- Occupations: pharmacist and businessman
- Known for: co-founder of Diplomat Pharmacy
- Children: 4
- Parent(s): Dale Hagerman & Jan Hagerman

= Phil Hagerman =

American entrepreneur, philanthropist and pharmacist

Phil Hagerman is an American entrepreneur, philanthropist, pharmacist and former CEO and chairman of Diplomat Pharmacy, Inc. Diplomat was the largest independent provider of specialty pharmacy services in the United States until its sale to Optum/United Health in February 2020 He co-founded Diplomat Pharmacy, Inc. in 1975 with his father, Dale Hagerman, and its stock was sold on the New York Stock Exchange (NYSE) starting in October 2014.

Hagerman is co-founder of the Hagerman Foundation, a non-profit organization dedicated to philanthropic efforts across Michigan in the areas of family, community, and education.

In 2013, Hagerman founded SkyPoint Ventures, a real estate and venture investment firm headquartered in Flint, Michigan.

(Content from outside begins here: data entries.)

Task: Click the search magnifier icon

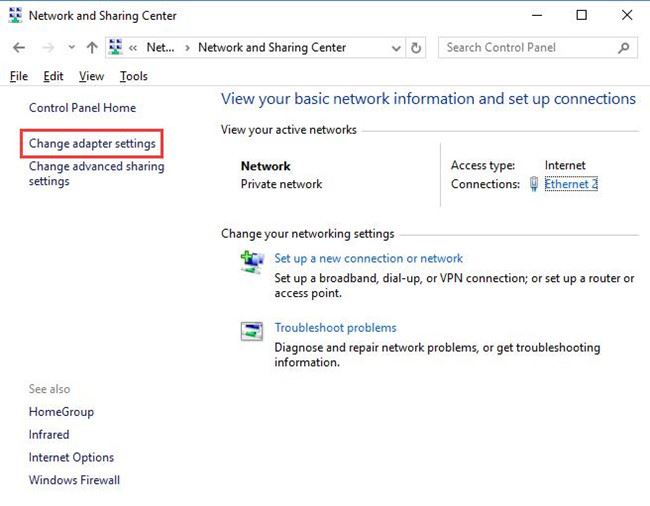Action: point(624,48)
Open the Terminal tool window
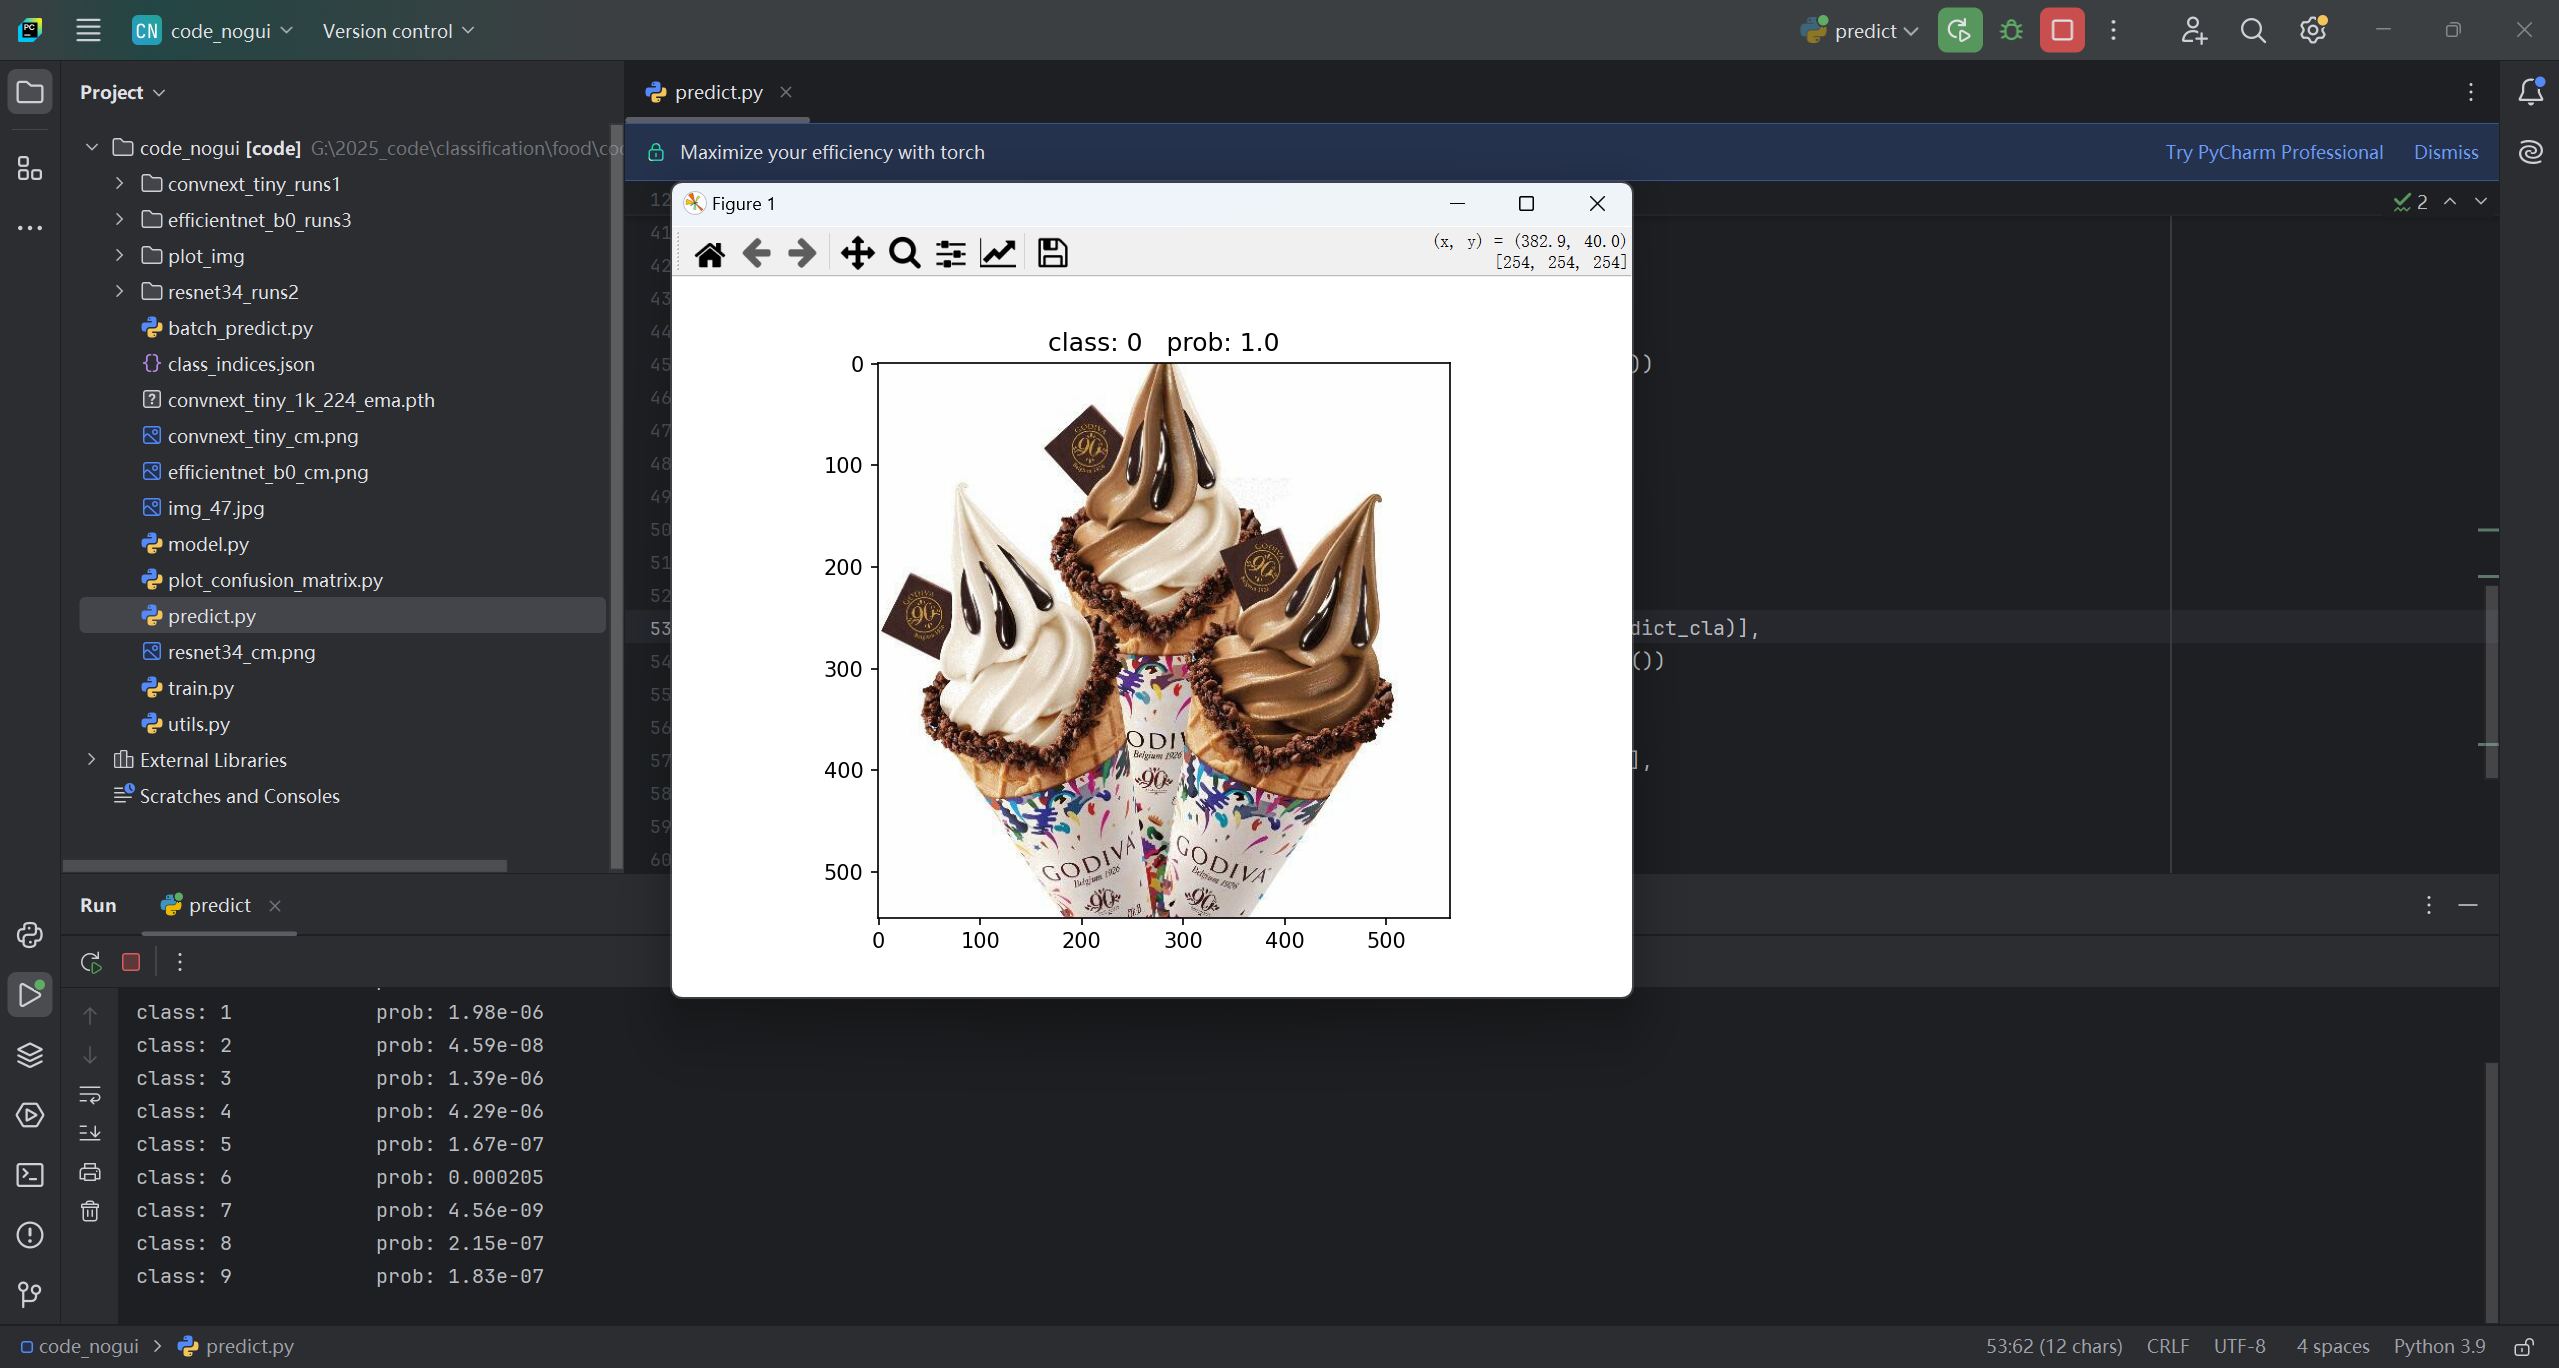This screenshot has width=2559, height=1368. (x=30, y=1175)
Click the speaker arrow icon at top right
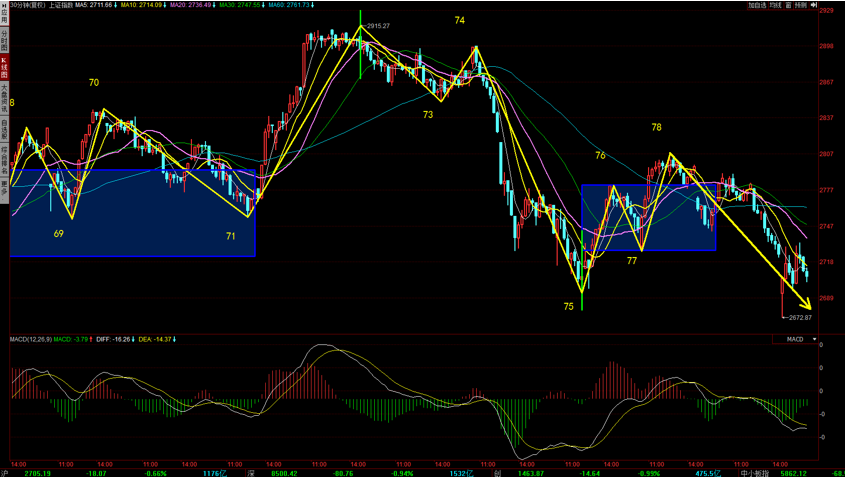This screenshot has height=478, width=845. tap(815, 5)
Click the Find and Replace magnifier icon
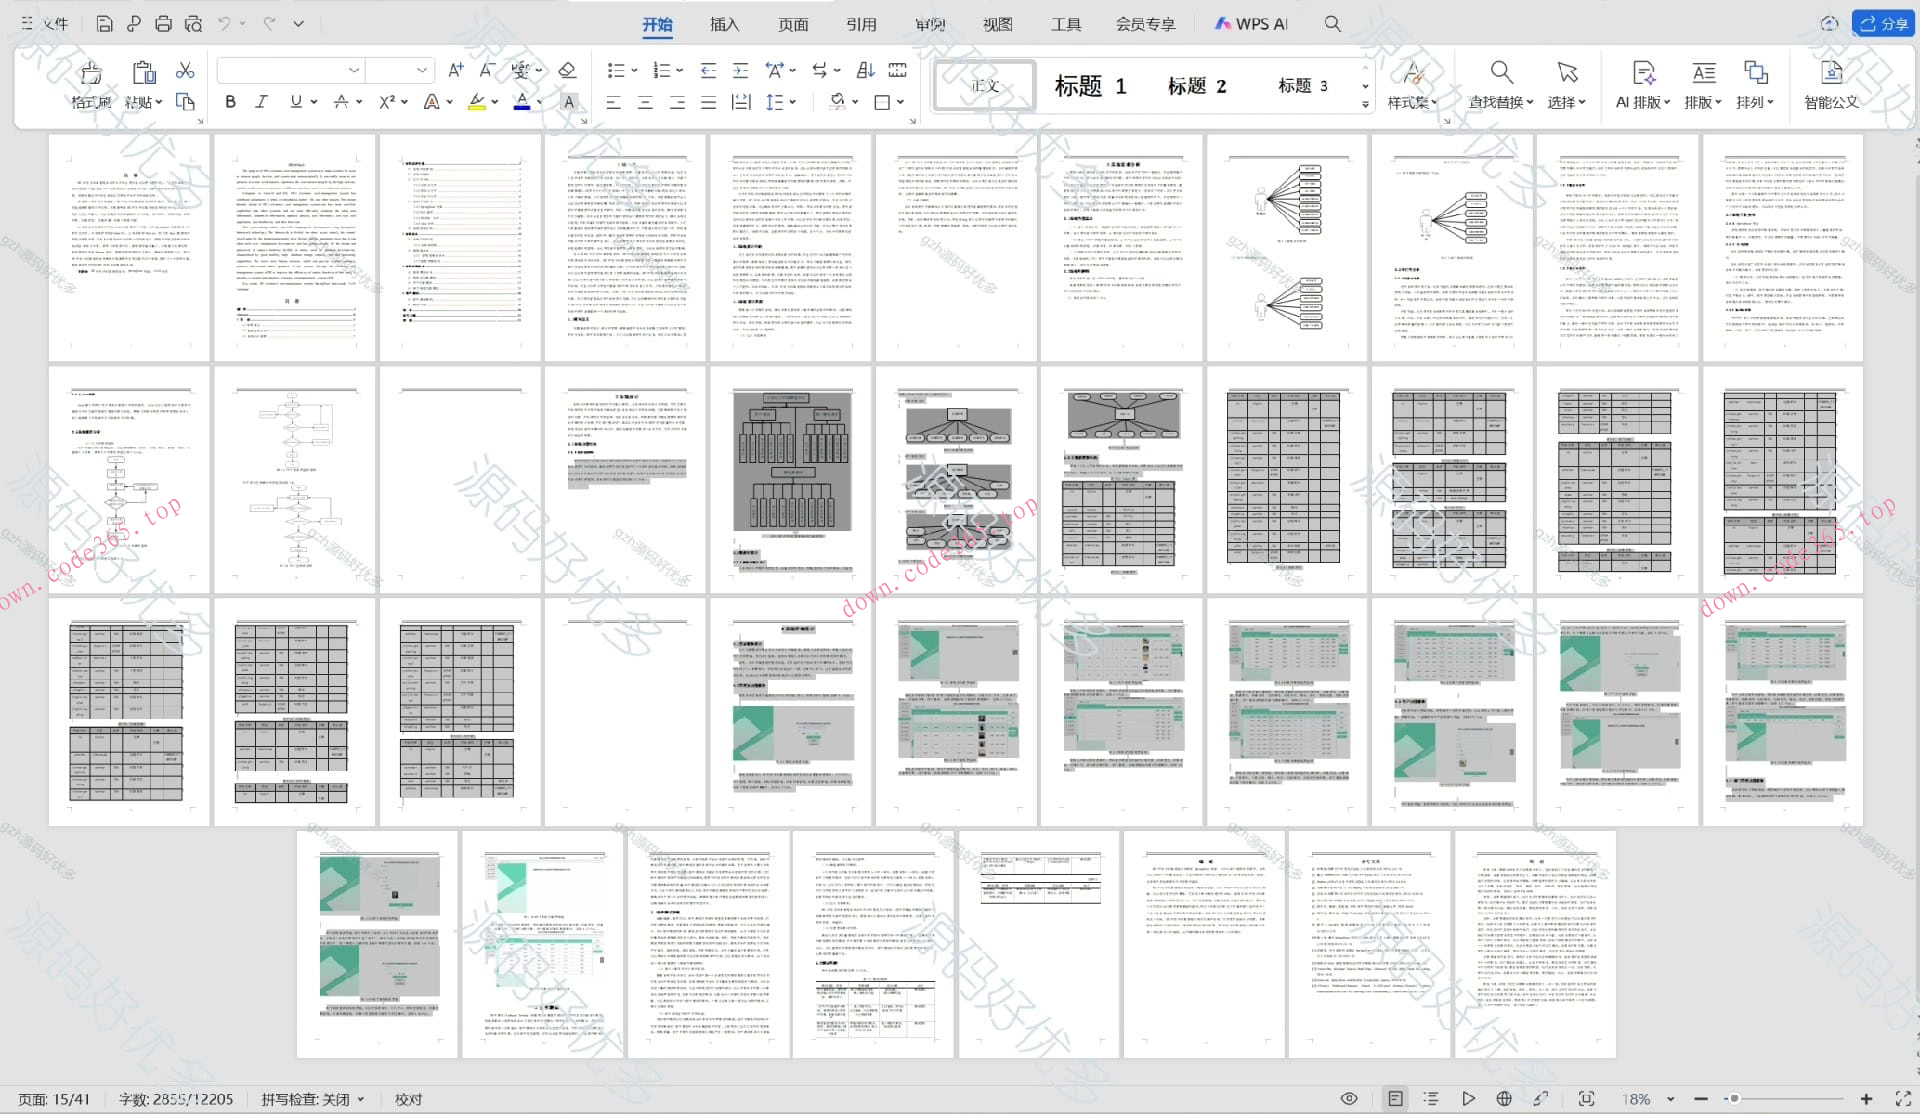1920x1114 pixels. pyautogui.click(x=1501, y=73)
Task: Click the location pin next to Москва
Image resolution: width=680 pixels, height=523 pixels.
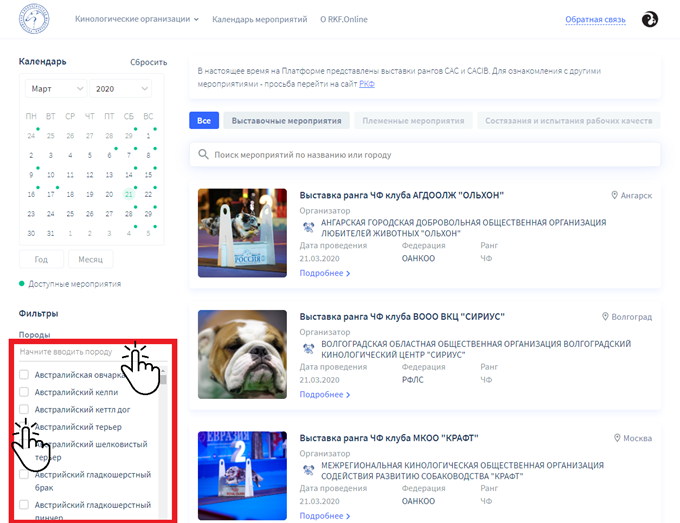Action: click(x=616, y=438)
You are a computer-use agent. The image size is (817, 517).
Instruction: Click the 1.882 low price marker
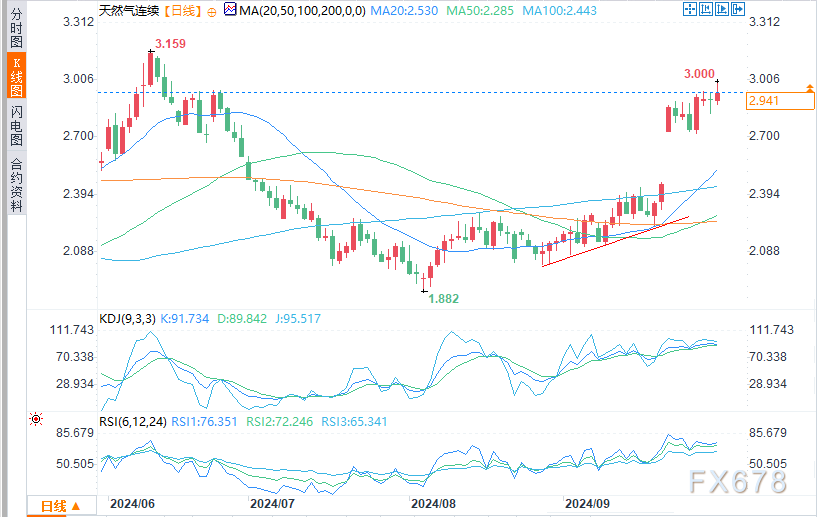(x=443, y=298)
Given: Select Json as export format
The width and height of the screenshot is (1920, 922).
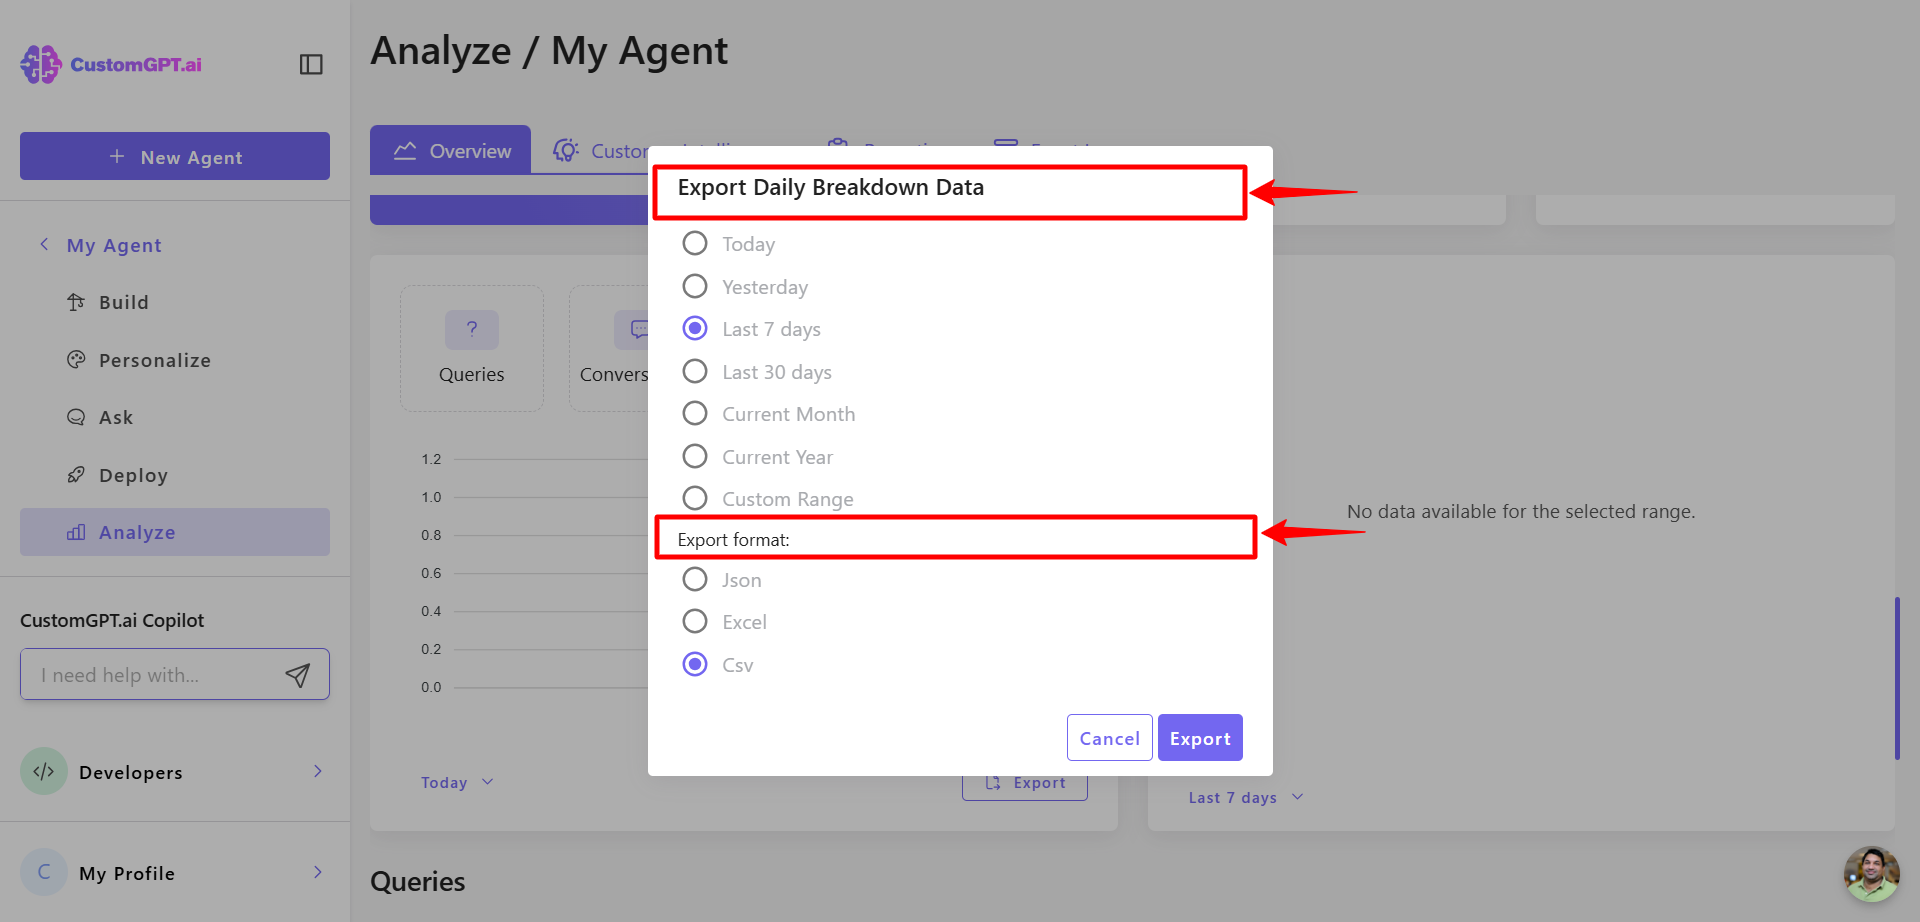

SkyPoint Ventures focuses on early stage companies in multiple disciplines and engaging the entrepreneurial spirit while developing industry leading processes and technology. They are headquartered in the historic Dryden Building in Downtown Flint.  Built in 1901, the Dryden building was home to the original offices of General Motors formed in by Billy Durant in 1908.

Hagerman is CEO of Forum Health Enterprises, Inc. Forum Health, founded in February 2019, focuses on building a network of integrative and functional medical practices across the nation and includes a nutraceutical division, Inwell Biosciences and a technology division, Power2Practice.  Inwell has created a line of proprietary supplements specific to the needs of physicians in integrative and functional medicine. Power2Practice is an EMR and practice management software system created specifically for integrative medical practices, used by over 1000 practitioners nationwide.

== Philanthropy ==

=== Education and training philanthropy ===
In February, 2015, through the Hagerman Foundation, Hagerman donated $5 million to the Ferris State University College of Pharmacy to redevelop the Pharmacy Building and to support student scholarships and an endowed chair for health informatics. He is involved with funding many nonprofits in Flint, Fenton and throughout Genesee County, looking to improve the lives of future generations. In 2015, he gave a $2 million endowment gift to the University of Michigan-Flint to create The Hagerman Center for Entrepreneurship and Innovation. In addition to funding a new center, the gift also created the Hagerman Scholars program, a program designed to nurture and cultivate entrepreneurial leaders in Flint.

In 2016, Hagerman donated $120,000 through the Hagerman Foundation to Grand Circus's Develop(her) Bootcamp. Designed to promote diversity in tech, the intensive programming course offered free tuition, exclusively for women in Flint and Detroit.

In recognition of his commitment to philanthropy in education, Hagerman and his wife, Jocelyn received The State Bank Contribution to Education Award in 2016 for their work in Fenton, Michigan.

=== Community philanthropy ===
Hagerman has also supported more community and family focused organizations and events. He is involved with funding many nonprofits in Flint, Fenton and throughout Genesee County, looking to improve the lives of future generations.

Additionally, he partners with and supports Carriage Town Ministries, a clinic serving underserved and homeless residents of Flint, Michigan with free health, eye and dental screenings.

=== Community renovations ===
Hagerman is particularly committed revitalizing the downtown areas of Flint and Fenton. He has been active in partnering with Kettering University and the University of Michigan-Flint to reopen a historic ice rink in the heart of downtown Flint. Additionally, he has invested $4 million in the Capitol Theatre renovation project.

Through Skypoint Ventures, two of Flints most Iconic buildings, the Dryden Building and the Ferris Furs Building were rehabilitated and put back in use. The Ferris building had been dark for 36 years when it reopened in November 2017, with 30 small businesses moving in to its 7 floors. The Ferris building was renamed the Ferris Wheel, and is a coworking and innovation space, and home of the Not-for-Profit 100K ideas, created by Skypoint in 2017. 100K is an Innovation center and incubator created to relieve the innovator of the entrepreneurial burden.

== Personal life ==
Phil has four children. He is an avid snowskier and loves the mountains and oceans.